- _WORK TO COMPLETE_
There is a line containing "How do I perform: Click" in the records below. Repeat it and every line after it, exactly, through the final line, but no pictures.

- _DATA SHOWN_
#####
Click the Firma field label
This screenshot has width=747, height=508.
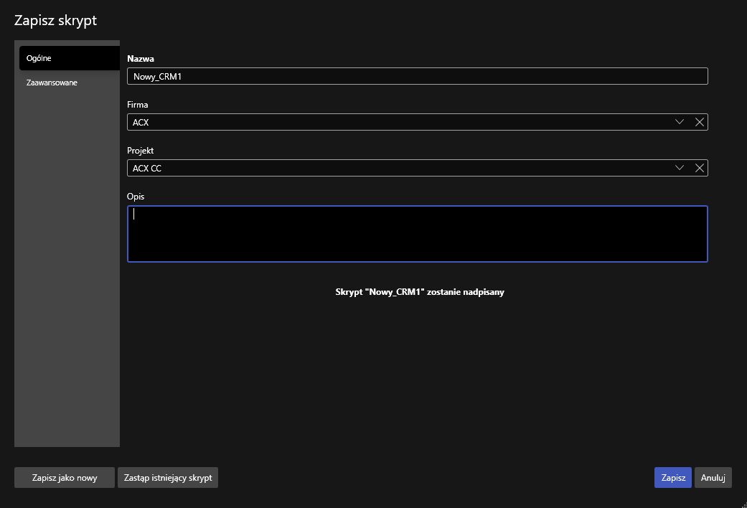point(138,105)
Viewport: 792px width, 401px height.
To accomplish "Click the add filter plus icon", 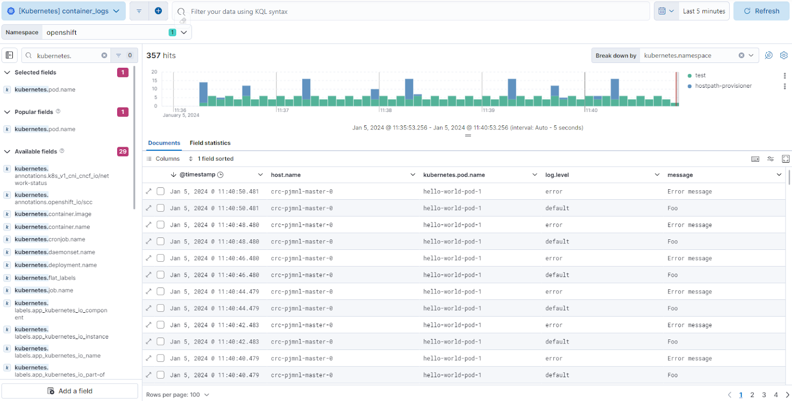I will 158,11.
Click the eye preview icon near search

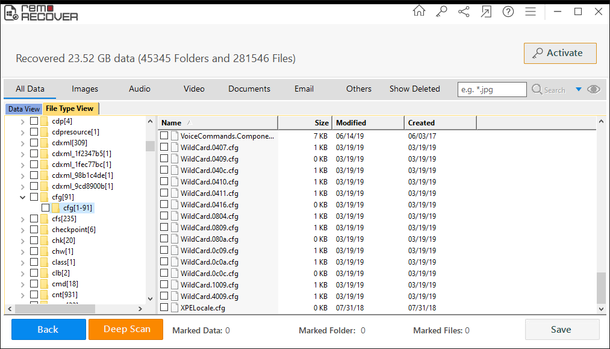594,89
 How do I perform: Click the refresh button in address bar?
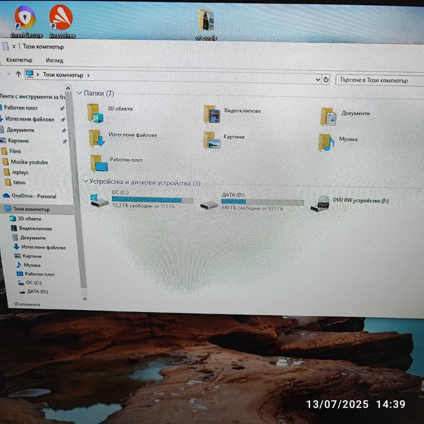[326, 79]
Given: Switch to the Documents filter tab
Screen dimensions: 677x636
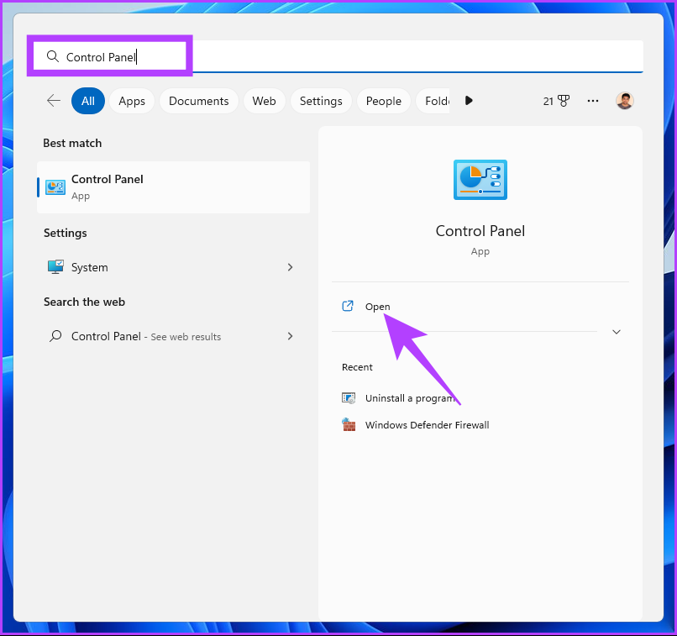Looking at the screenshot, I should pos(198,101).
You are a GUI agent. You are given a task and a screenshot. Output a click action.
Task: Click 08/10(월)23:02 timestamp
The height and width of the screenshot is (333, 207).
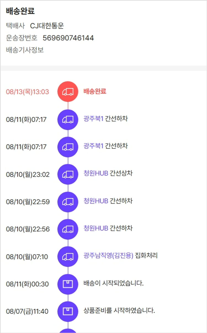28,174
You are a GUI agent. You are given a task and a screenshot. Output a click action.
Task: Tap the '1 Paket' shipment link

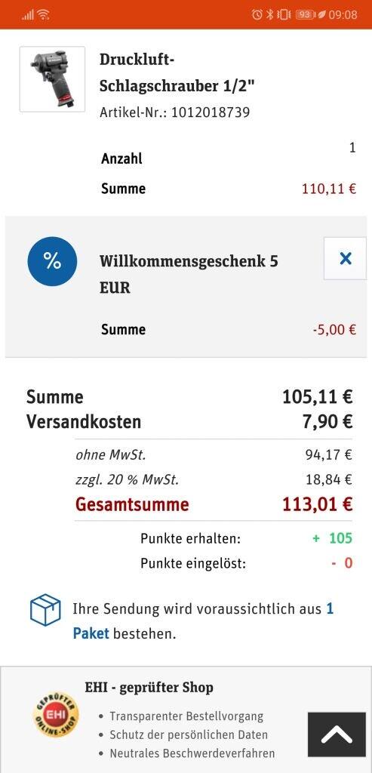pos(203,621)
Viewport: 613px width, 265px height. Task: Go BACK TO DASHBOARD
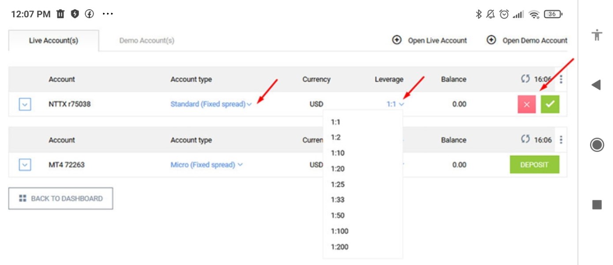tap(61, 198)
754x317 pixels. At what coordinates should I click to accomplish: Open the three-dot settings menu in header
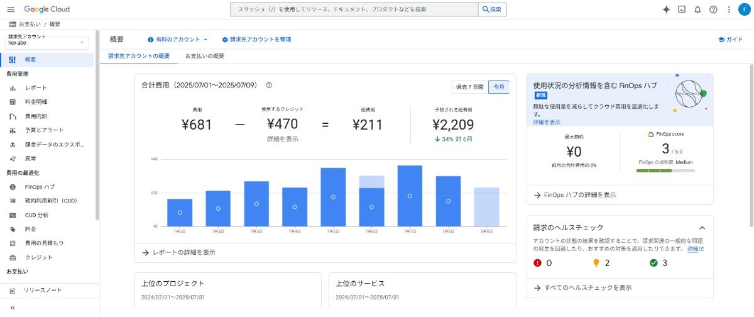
#####
- _ANSWER SECTION_
 How do I perform: Click the refresh button in address bar?
[326, 79]
Given: Switch to the Documents filter tab
Screen dimensions: 677x636
Looking at the screenshot, I should pos(198,101).
You are a GUI agent. You are given a task and a screenshot. Output a click action.
Task: Click 08/10(월)23:02 timestamp
The height and width of the screenshot is (333, 207).
28,174
You are a GUI agent. You are given a task and a screenshot. Output a click action.
Task: Tap the '1 Paket' shipment link

pos(203,621)
Viewport: 613px width, 265px height. Task: Go BACK TO DASHBOARD
tap(61, 198)
754x317 pixels. At what coordinates should I click to accomplish: Open the three-dot settings menu in header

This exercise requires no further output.